# Task
The stretch from the line with "Пешие походы в Карпаты (165, 2465)" through the line with "Спелеохата (697, 118)" in the records below: write it out exactly, and nothing else.

# Data
------------------------

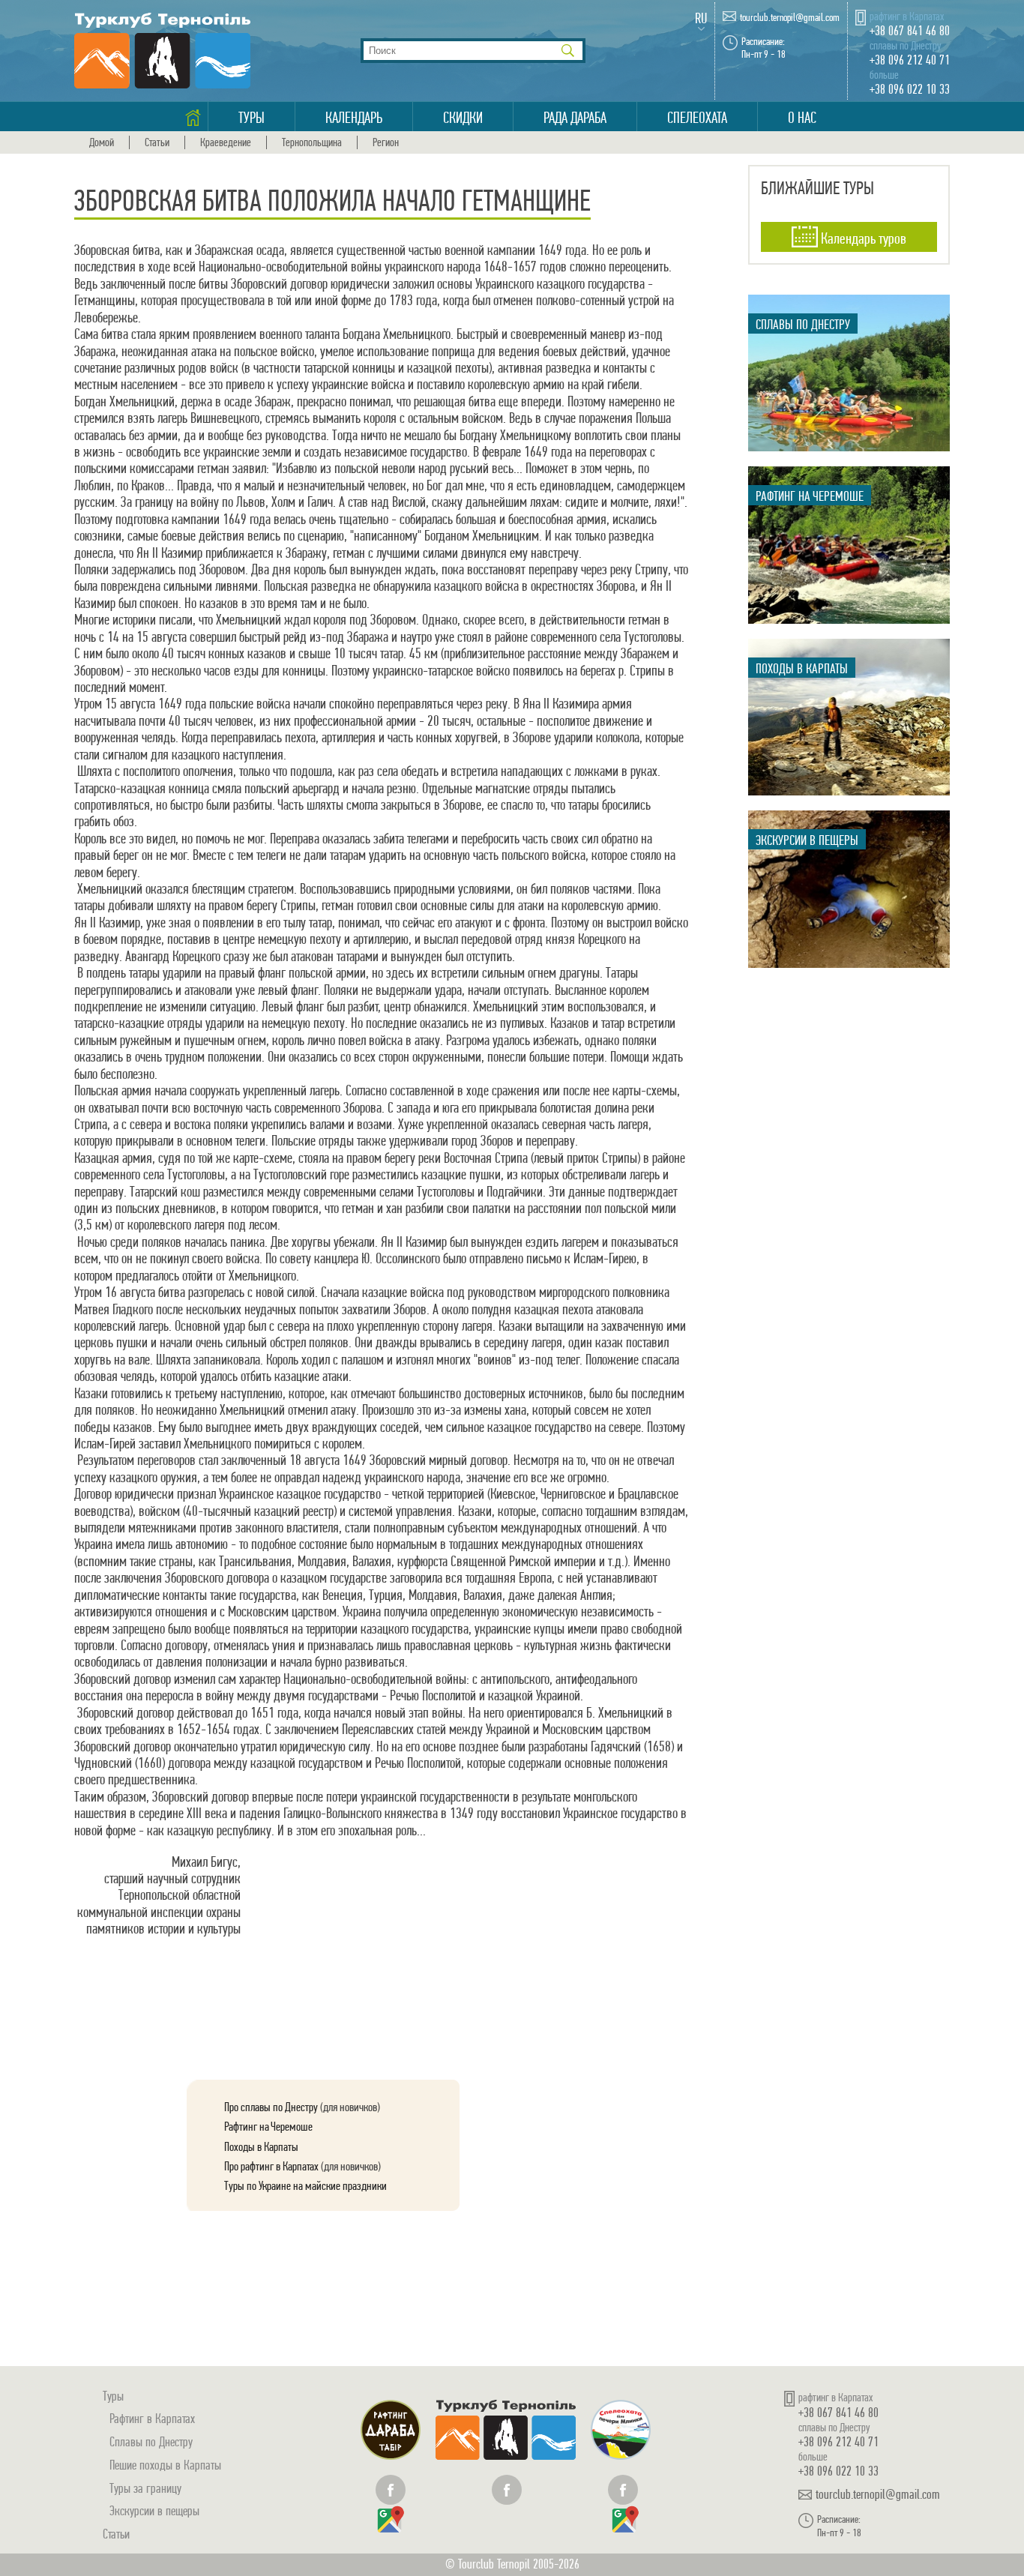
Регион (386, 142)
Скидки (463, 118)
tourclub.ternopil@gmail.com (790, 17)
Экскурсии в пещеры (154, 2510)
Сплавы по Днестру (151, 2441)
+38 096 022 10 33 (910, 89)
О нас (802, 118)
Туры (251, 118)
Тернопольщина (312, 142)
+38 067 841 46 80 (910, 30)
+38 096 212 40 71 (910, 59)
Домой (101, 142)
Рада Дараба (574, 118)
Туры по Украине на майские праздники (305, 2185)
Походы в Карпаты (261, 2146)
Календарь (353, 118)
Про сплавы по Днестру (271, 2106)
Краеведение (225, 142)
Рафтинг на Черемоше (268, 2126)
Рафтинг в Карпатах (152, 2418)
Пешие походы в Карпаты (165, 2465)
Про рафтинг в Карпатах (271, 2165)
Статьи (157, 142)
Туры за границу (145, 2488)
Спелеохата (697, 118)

------------------------

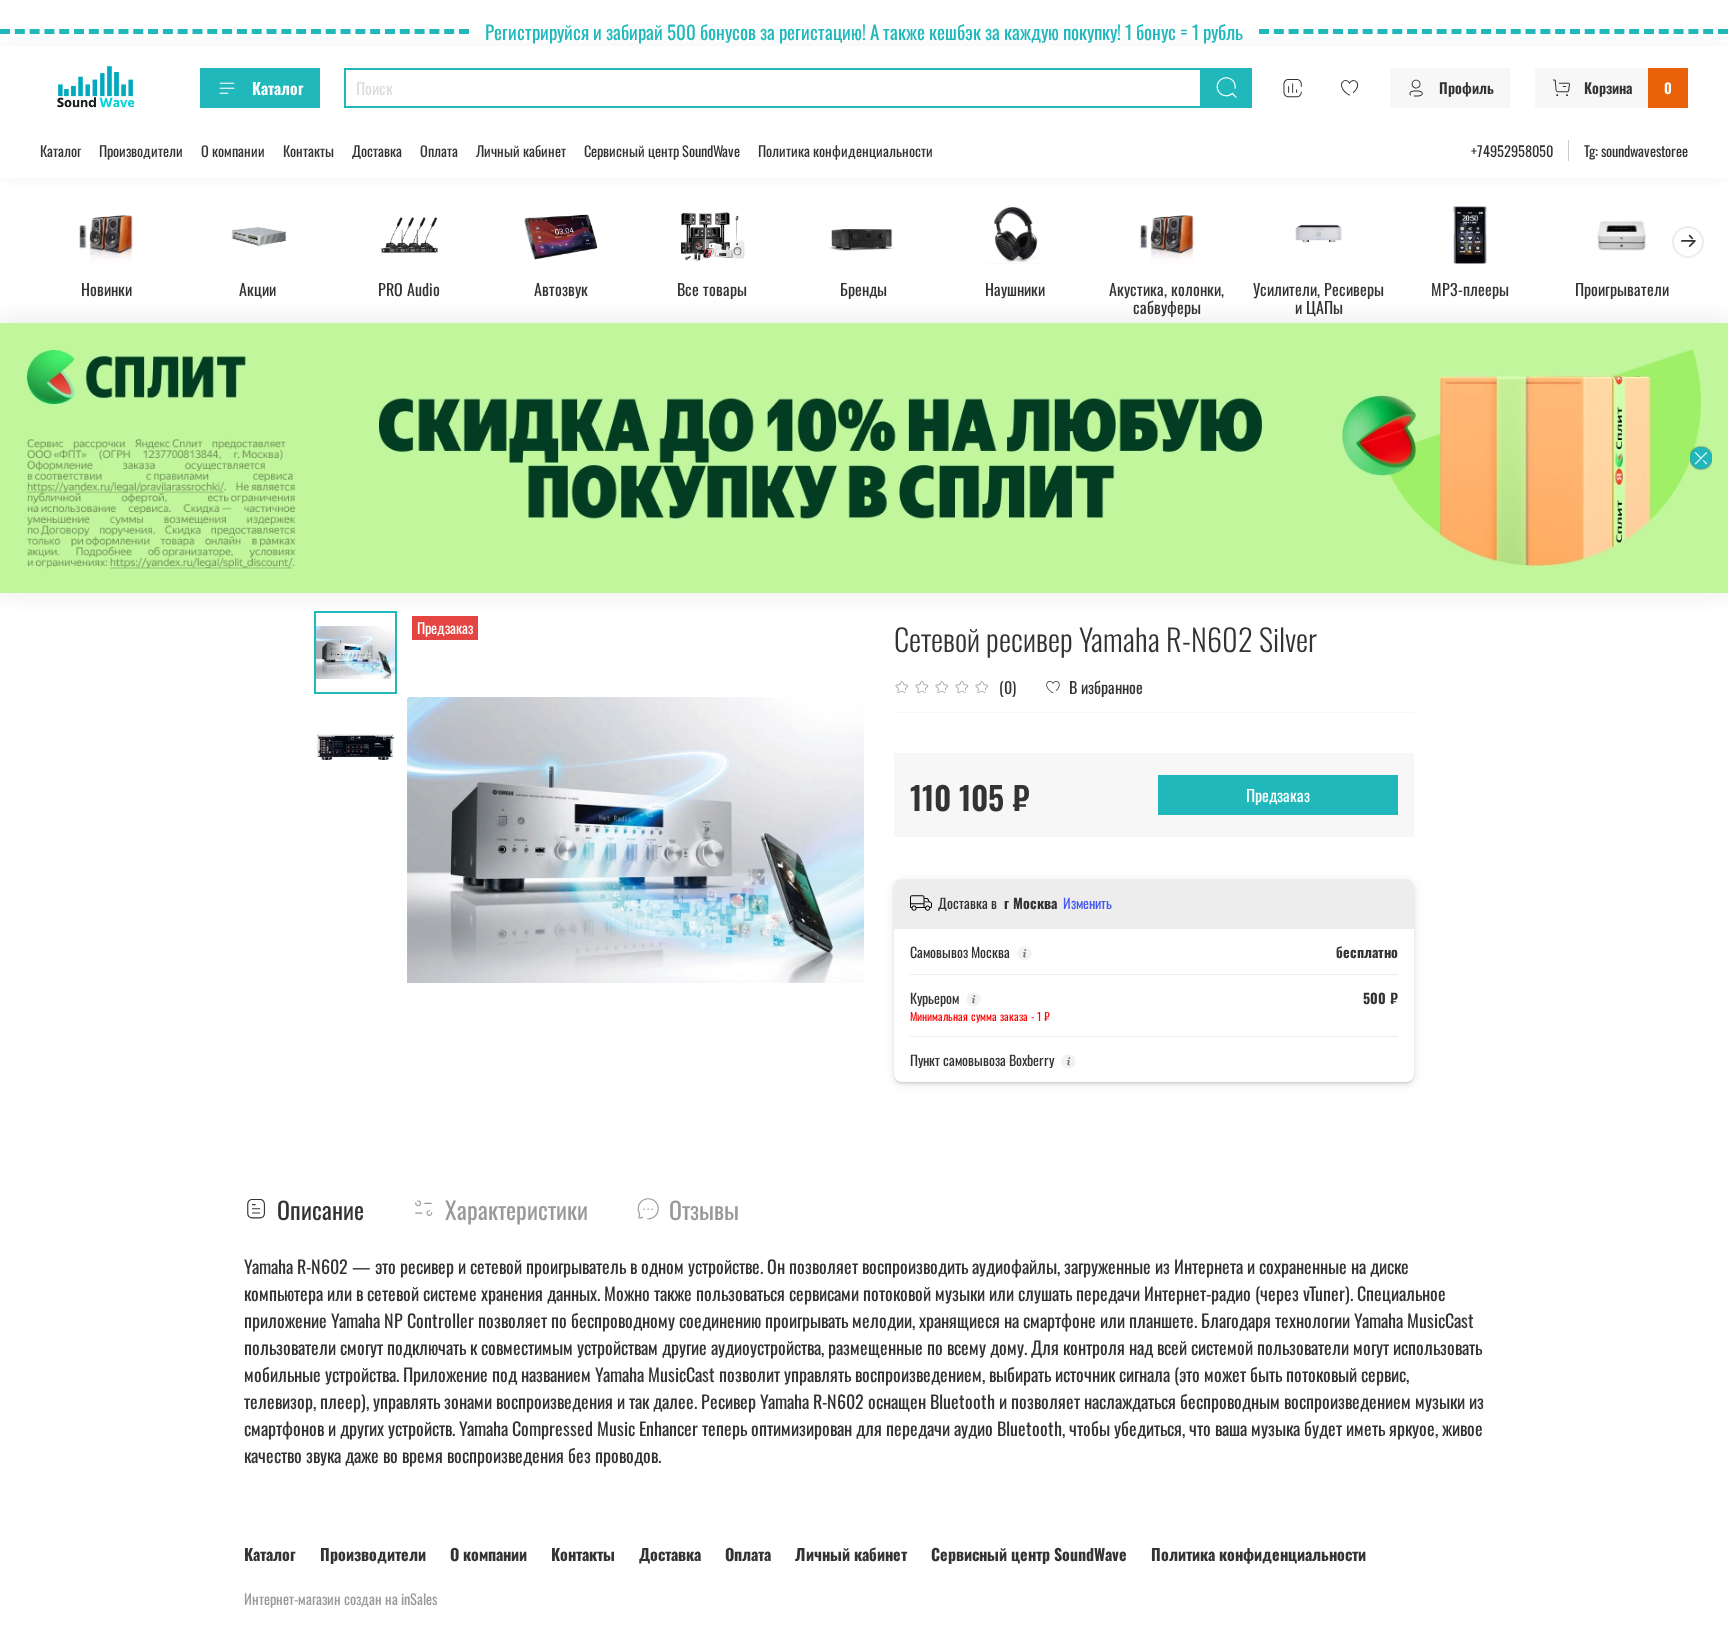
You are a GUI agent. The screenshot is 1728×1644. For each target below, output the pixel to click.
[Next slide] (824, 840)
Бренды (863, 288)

------------------------

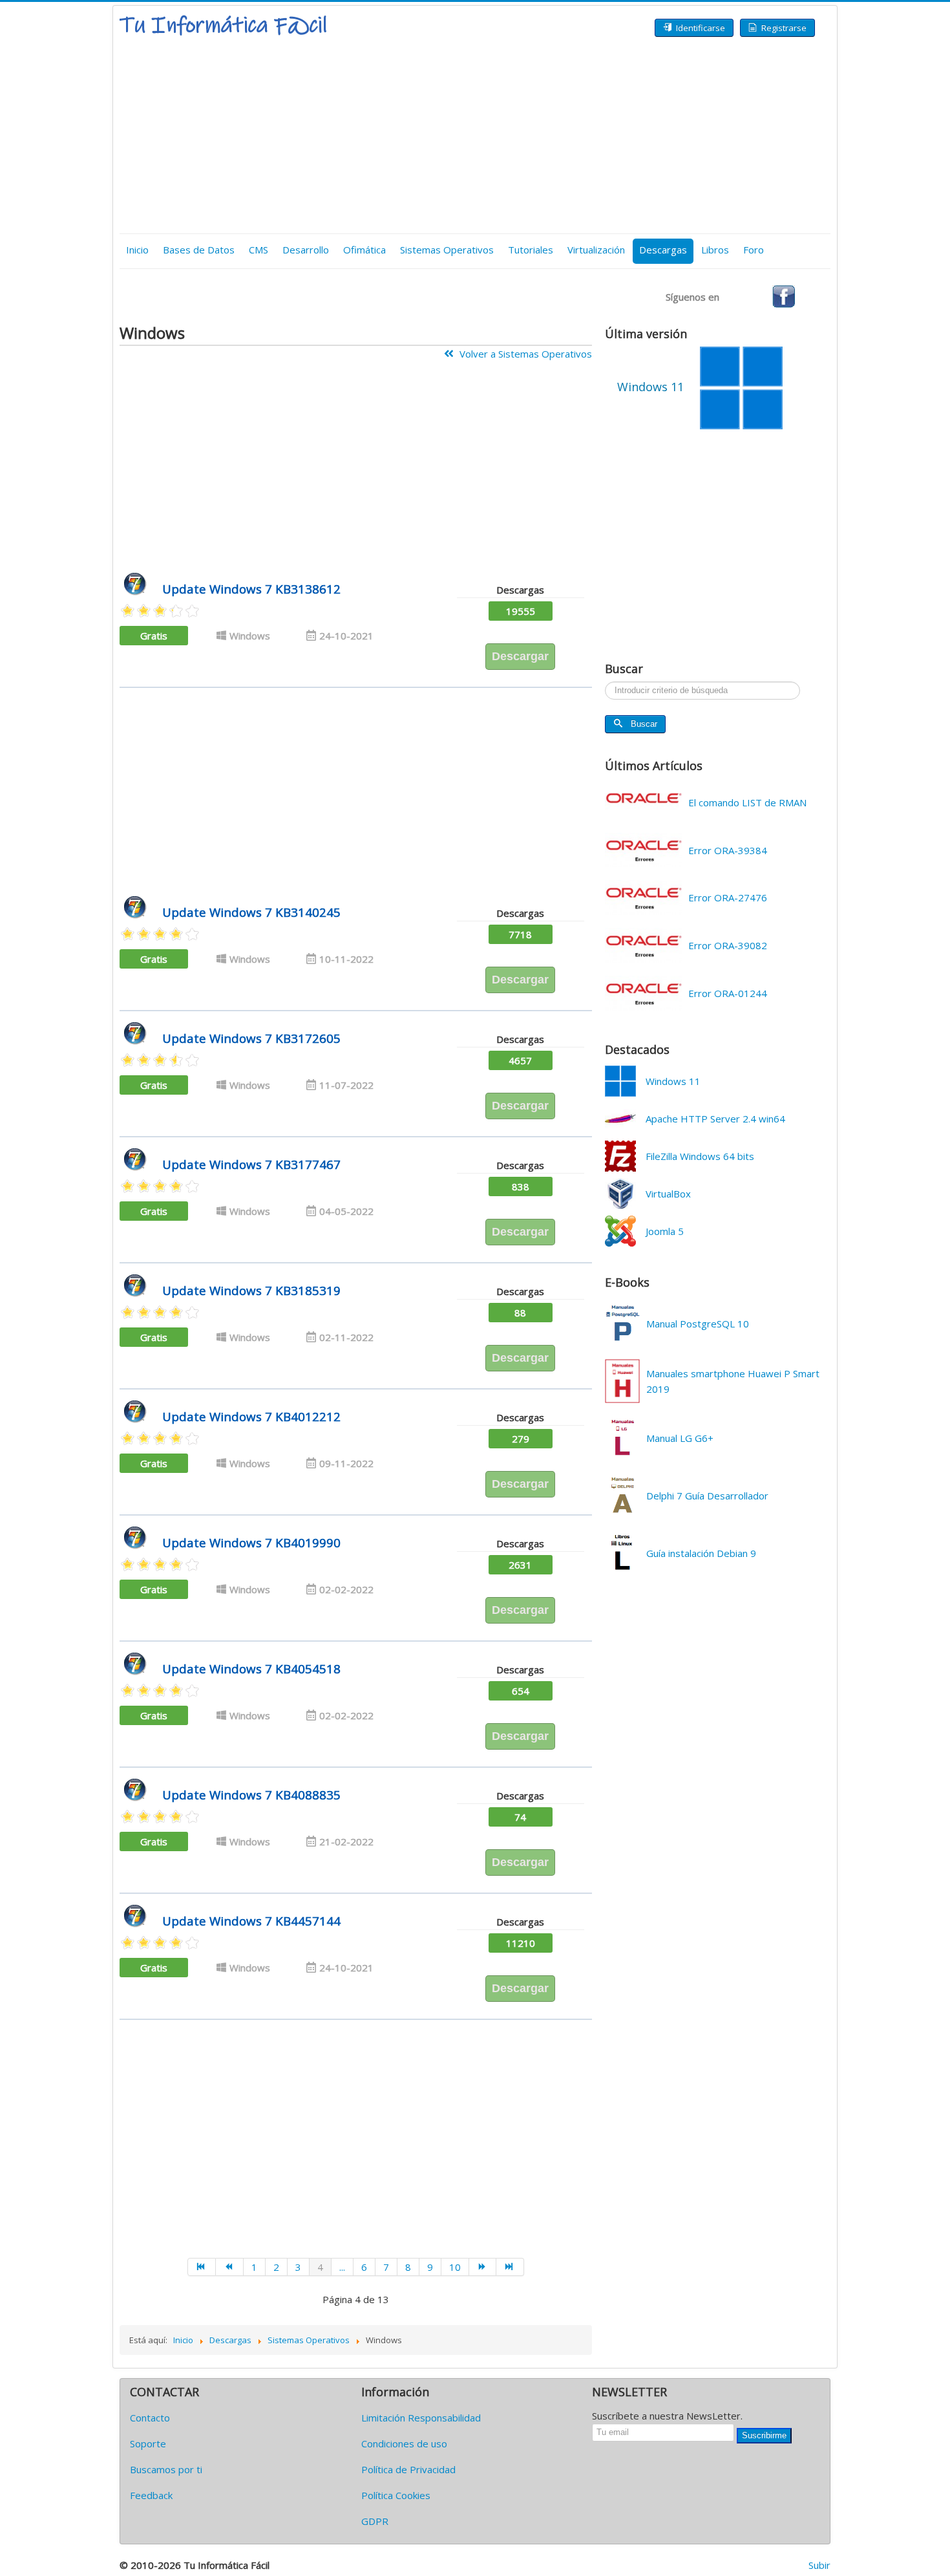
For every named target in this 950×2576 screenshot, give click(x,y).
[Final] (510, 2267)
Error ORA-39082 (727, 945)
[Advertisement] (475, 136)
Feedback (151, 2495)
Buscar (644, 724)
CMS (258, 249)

------------------------

# Solution to the exercise
Пешие походы в Карпаты (165, 2465)
Про рафтинг в Карпатах (271, 2165)
Статьи (157, 142)
Туры за границу (145, 2488)
Спелеохата (697, 118)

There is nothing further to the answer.